-- RECORDS follows --
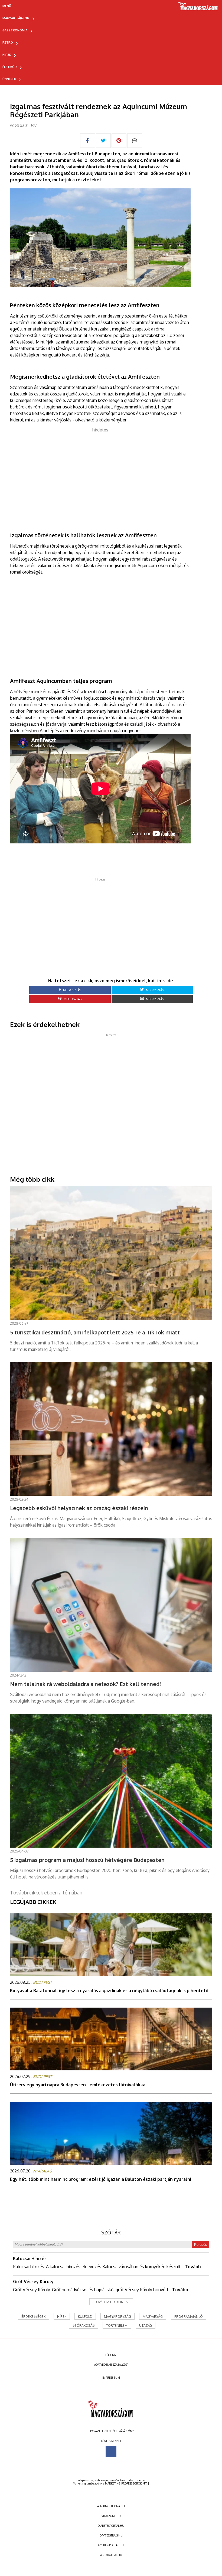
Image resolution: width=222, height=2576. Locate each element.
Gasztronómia (14, 30)
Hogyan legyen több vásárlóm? (111, 2431)
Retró (7, 42)
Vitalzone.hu (111, 2516)
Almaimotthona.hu (111, 2506)
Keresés (200, 2245)
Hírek (6, 55)
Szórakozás (83, 2325)
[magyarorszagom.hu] (198, 8)
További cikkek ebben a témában (46, 1893)
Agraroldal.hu (111, 2555)
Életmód (9, 67)
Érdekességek (33, 2317)
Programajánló (188, 2317)
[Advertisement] (100, 471)
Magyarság (153, 2317)
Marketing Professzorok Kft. (126, 2483)
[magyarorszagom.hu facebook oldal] (111, 2451)
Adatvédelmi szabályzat (111, 2364)
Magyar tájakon (15, 18)
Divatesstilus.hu (111, 2535)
-- RECORDS concluded --
- [WORK REQUIRED] Search the data above for "magyarorszagom" and copy every line where it turns up.

- [ANSWER SECTION]
[magyarorszagom.hu] (198, 8)
[magyarorszagom.hu facebook oldal] (111, 2451)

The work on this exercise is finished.